A Machine Learning team has several large CSV datasets in Amazon S3. Historically, models built with the Amazon SageMaker Linear Learner algorithm have taken hours to train on similar-sized datasets. The team’s leaders need to accelerate the training process.
What can a Machine Learning Specialist do to address this concern?
A. Use Amazon SageMaker Pipe mode.
B. Use Amazon Machine Learning to train the models.
C. Use Amazon Kinesis to stream the data to Amazon SageMaker.
D. Use AWS Glue to transform the CSV dataset to the JSON format
A – Amazon SageMaker Pipe mode streams the data directly to the container, which improves the performance of training jobs. (Refer to this link for supporting information.) In Pipe mode, your training job streams data directly from Amazon S3. Streaming can provide faster start times for training jobs and better throughput. With Pipe mode, you also reduce the size of the Amazon EBS volumes for your training instances. B would not apply in this scenario. C is a streaming ingestion solution, but is not applicable in this scenario. D transforms the data structure.
https://aws.amazon.com/blogs/machine-learning/now-use-pipe-mode-with-csv-datasets-for-faster-training-on-amazon-sagemaker-built-in-algorithms/
A term frequency–inverse document frequency (tf–idf) matrix using both unigrams and bigrams is built from a text corpus consisting of the following two sentences:
Please call the number below.
Please do not call us.
What are the dimensions of the tf–idf matrix?
A. (2, 16)
B. (2, 8)
C. (2, 10)
D. (8, 10)
A – There are 2 sentences, 8 unique unigrams, and 8 unique bigrams, so the result would be (2,16).
The phrases are “Please call the number below” and “Please do not call us.”
Each word individually (unigram) is “Please,” “call,” ”the,” ”number,” “below,” “do,” “not,” and “us.”
The unique bigrams are “Please call,” “call the,” ”the number,” “number below,” “Please do,” “do not,” “not call,” and “call us.”
A company is setting up a system to manage all of the datasets it stores in Amazon S3. The company would like to automate running transformation jobs on the data and maintaining a catalog of the metadata concerning the datasets. The solution should require the least amount of setup and maintenance. Which solution will allow the company to achieve its goals?
A. Create an Amazon EMR cluster with Apache Hive installed. Then, create a Hive metastore and a script to run transformation jobs on a schedule.

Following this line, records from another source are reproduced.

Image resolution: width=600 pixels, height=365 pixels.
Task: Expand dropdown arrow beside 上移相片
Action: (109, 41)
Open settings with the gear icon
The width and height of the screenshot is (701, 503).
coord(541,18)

B. Create an AWS Glue crawler to populate the AWS Glue Data Catalog. Then, author an AWS Glue ETL job, and set up a schedule for data transformation jobs.
C. Create an Amazon EMR cluster with Apache Spark installed. Then, create an Apache Hive metastore and a script to run transformation jobs on a schedule.

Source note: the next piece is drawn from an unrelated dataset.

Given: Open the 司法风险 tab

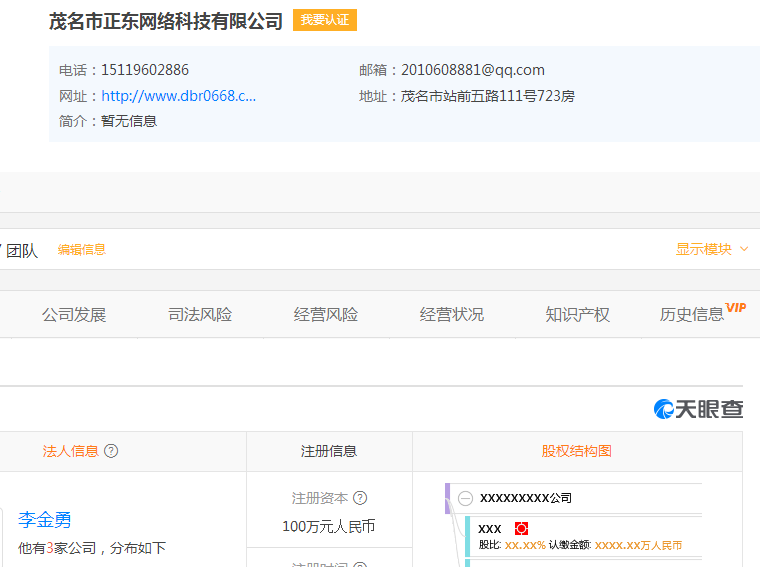Looking at the screenshot, I should (x=200, y=315).
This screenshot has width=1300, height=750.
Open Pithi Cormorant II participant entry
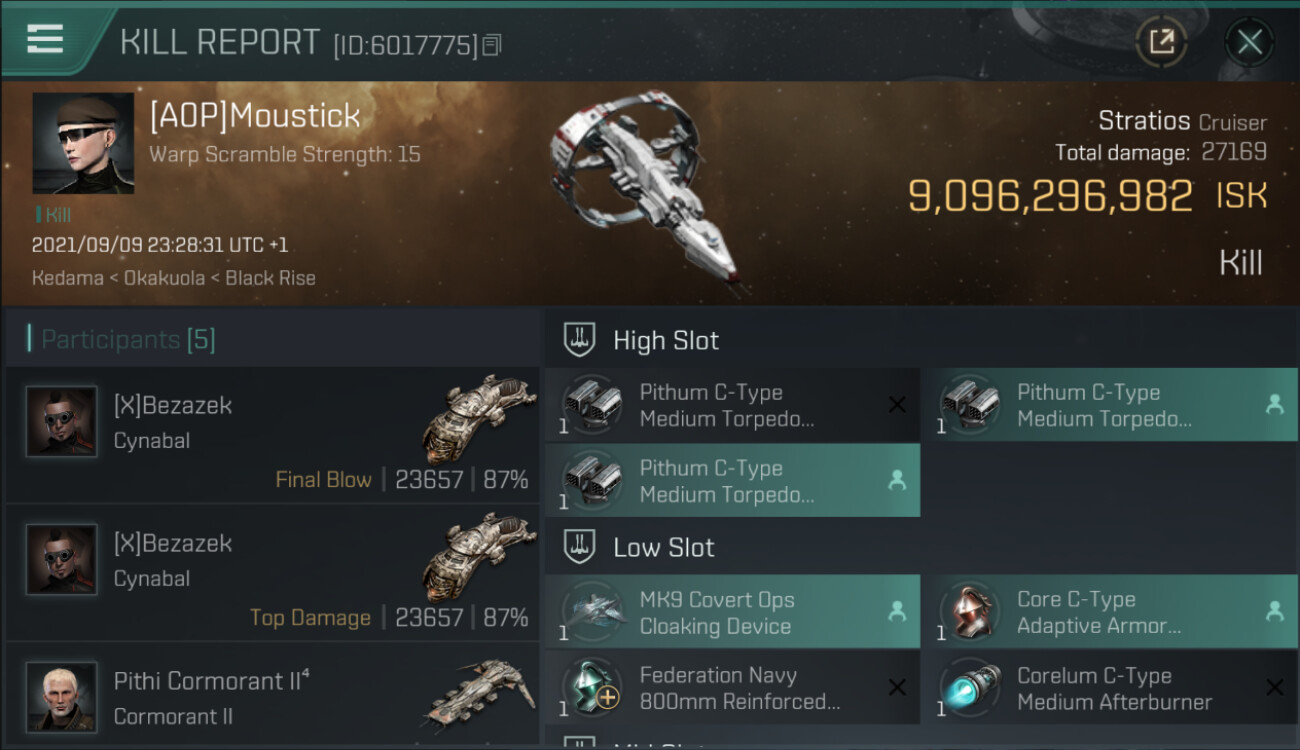(272, 697)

D. Create an AWS Data Pipeline that transforms the data. Then, create an Apache Hive metastore and a script to run transformation jobs on a schedule.
B – AWS Glue is the correct answer because this option requires the least amount of setup and maintenance since it is serverless, and it does not require management of the infrastructure. Refer to this link for supporting information. A, C, and D are all solutions that can solve the problem, but require more steps for configuration, and require higher operational overhead to run and maintain.
A Data Scientist is working on optimizing a model during the training process by varying multiple parameters. The Data Scientist observes that, during multiple runs with identical parameters, the loss function converges to different, yet stable, values.
What should the Data Scientist do to improve the training process?
A. Increase the learning rate. Keep the batch size the same.
B. Reduce the batch size. Decrease the learning rate.
C. Keep the batch size the same. Decrease the learning rate.
D. Do not change the learning rate. Increase the batch size.
Here is my explanation for this problem. The question points to the possibility of several local minima, and the optimizer is getting stuck in local minima. So, we need to modify the hyperparameters to jump out of the local minima and walk towards the global minimum.
When the optimizer adjusts weight, ideally, we want to check the model’s current state with all the records in the training set. However, this process is expensive when the training set is large. To train faster, with the batch size parameter, we can control how many records are considered when adjusting weight.
When you have a larger batch size, the algorithm will likely see more variety of training inputs and adjust the weight more gradually to ensure there is a good fit for that batch.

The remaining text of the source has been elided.